Wait -- so doesn't this just mean that either one doesn't need the class at all, or that one can just make the class by extending other classes?

We had this sort of thing with number fields too --

import linear_algebra.finite_dimensional

variables (K : Type*) [field K] [char_zero K] [finite_dimensional ℚ K]

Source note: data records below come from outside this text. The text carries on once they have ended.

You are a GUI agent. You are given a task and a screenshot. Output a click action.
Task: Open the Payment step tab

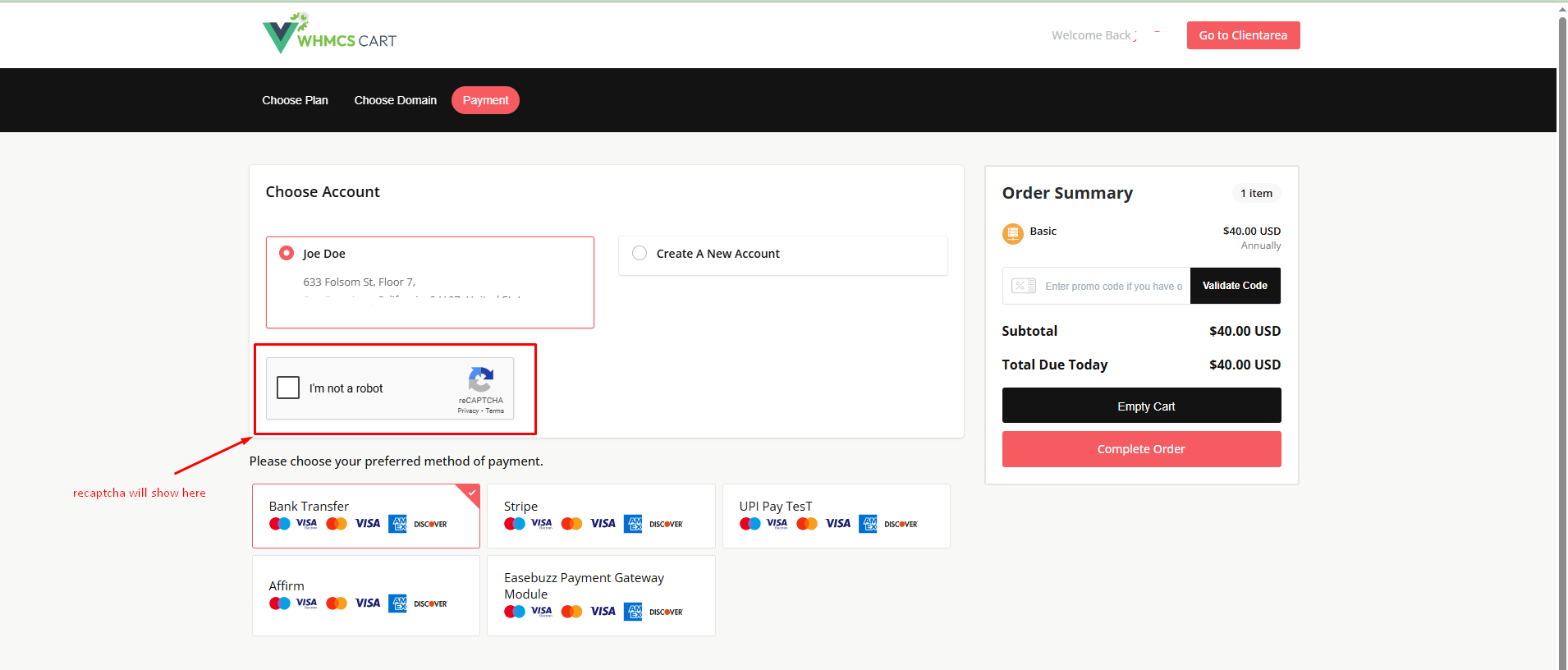coord(485,100)
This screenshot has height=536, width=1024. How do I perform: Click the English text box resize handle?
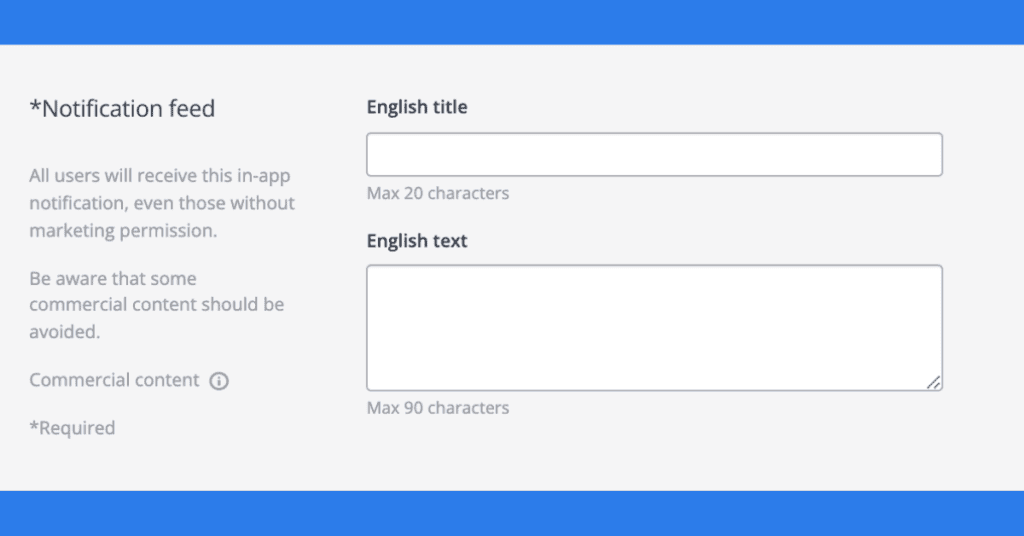click(x=933, y=382)
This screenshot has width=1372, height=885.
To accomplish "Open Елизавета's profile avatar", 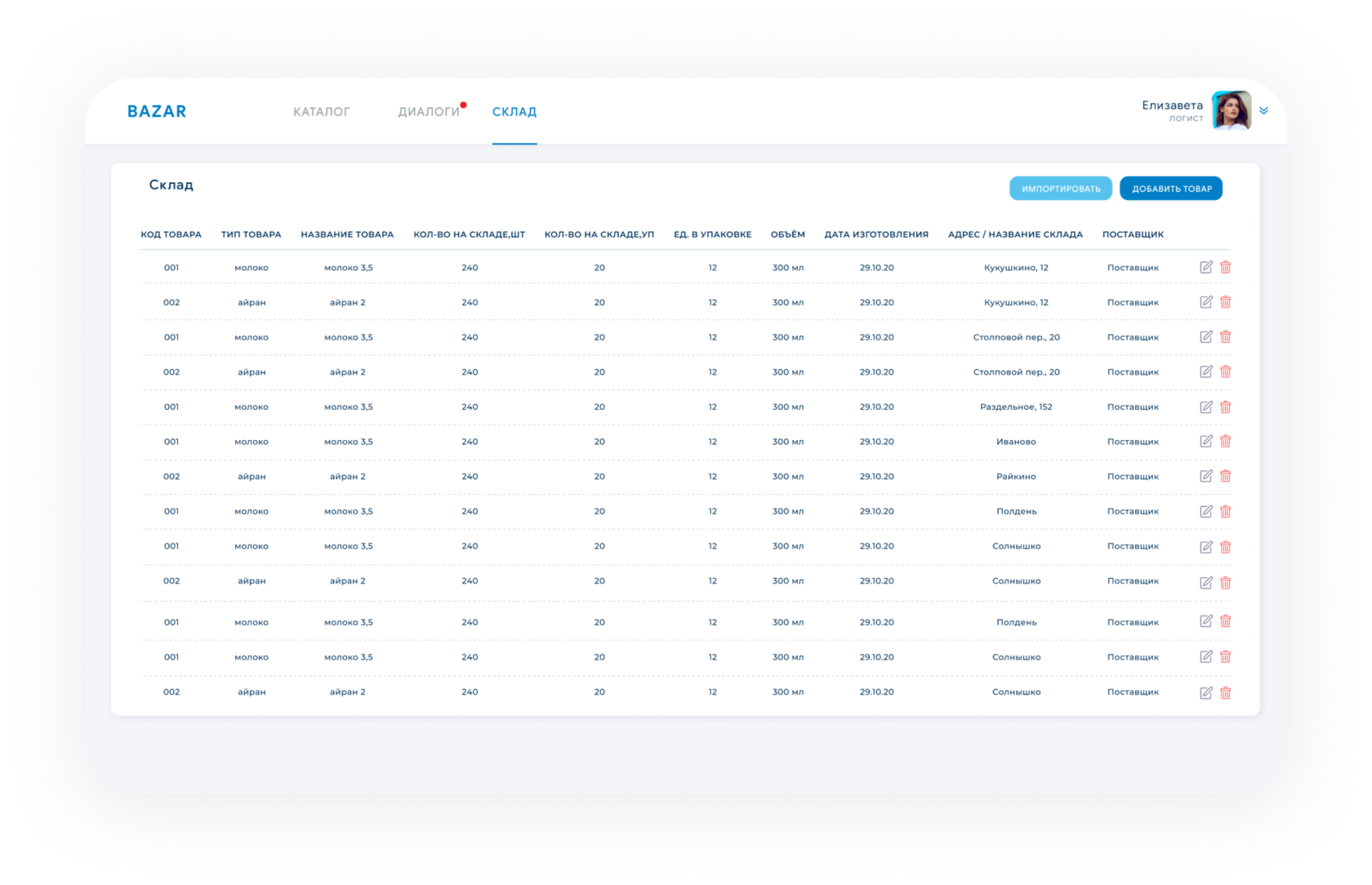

is mathematically "let K be a number field" so now you start wondering whether you even need a number field typeclass (and indeed I don't think we have one)

[kbuzzard]

Often the point of having a primed field in a structure and an unprimed one directly afterwards is that the unprimed one can take advantage of things like coercions (e.g. it can refer to ⇑f rather than f.to_fun) but here it seems to me that the primed and unprimed versions are exactly the same even up to the binders. Is it clear that we need the primed ones?

[ocfnash]

Agreed. Fortunately this PR is (hopefully) going to be closed in favour of #7847 so this detail can be forgotten. It's old and I'd guess I wrote it before I understood this convention.

[ocfnash]

Closing this in favour of alternative approach where we declare a non_unital_non_assoc_algebra as follows:

import algebra.module.basic

variables {R A : Type*}
variables [semiring R] [non_unital_non_assoc_semiring A] [module R A]
variables [is_scalar_tower R A A] [smul_comm_class R A A]

and where we use non_unital_alg_hom (introduced in #7863) for morphisms.

This has the disadvantage that we have larger term sizes (we need [module R A] [is_scalar_tower R A A] [smul_comm_class R A A] instead of just a single type class) but the great advantage that we do not need to define a new algebra class, especially since it would awkwardly compete with algebra.